··· Recorded data

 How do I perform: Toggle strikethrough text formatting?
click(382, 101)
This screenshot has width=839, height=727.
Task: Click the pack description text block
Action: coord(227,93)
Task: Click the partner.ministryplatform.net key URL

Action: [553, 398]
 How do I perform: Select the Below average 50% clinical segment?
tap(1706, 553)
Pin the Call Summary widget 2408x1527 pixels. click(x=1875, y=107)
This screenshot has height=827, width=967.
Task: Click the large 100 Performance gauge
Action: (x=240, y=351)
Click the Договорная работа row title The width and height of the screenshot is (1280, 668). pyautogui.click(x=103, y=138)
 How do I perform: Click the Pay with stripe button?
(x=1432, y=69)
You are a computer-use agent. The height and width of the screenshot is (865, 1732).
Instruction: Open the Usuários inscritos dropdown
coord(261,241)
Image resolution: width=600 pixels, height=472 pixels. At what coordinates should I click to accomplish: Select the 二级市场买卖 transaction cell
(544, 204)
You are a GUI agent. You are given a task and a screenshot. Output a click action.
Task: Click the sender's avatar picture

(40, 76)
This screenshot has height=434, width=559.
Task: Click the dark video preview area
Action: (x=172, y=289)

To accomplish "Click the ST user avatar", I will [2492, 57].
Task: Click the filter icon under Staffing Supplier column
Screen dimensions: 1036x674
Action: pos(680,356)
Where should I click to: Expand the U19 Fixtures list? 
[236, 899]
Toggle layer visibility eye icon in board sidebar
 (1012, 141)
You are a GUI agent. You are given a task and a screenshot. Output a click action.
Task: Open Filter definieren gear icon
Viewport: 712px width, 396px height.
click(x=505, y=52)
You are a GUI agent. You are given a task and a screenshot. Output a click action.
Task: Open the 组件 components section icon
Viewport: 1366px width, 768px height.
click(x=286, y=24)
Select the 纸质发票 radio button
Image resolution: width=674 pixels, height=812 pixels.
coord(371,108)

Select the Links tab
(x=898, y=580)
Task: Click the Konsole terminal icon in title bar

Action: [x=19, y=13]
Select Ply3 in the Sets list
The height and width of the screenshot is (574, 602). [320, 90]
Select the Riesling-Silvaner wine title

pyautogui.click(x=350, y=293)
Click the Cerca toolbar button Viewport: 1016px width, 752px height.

······

> **Exercise description**: With the line containing "Task: Open Filter definieren gear icon" as the first and the final line of the records as the last, copy that span exactly and nothing more.

> **Solution to this exercise**:
Task: Open Filter definieren gear icon
Viewport: 712px width, 396px height.
click(x=505, y=52)
You are a GUI agent. You are given a task and a screenshot. Output a click action.
Task: Open the 组件 components section icon
Viewport: 1366px width, 768px height.
click(x=286, y=24)
Select the 纸质发票 radio button
Image resolution: width=674 pixels, height=812 pixels.
coord(371,108)

Select the Links tab
(x=898, y=580)
Task: Click the Konsole terminal icon in title bar

Action: [x=19, y=13]
Select Ply3 in the Sets list
The height and width of the screenshot is (574, 602). [320, 90]
Select the Riesling-Silvaner wine title

pyautogui.click(x=350, y=293)
Click the Cerca toolbar button Viewport: 1016px width, 752px height.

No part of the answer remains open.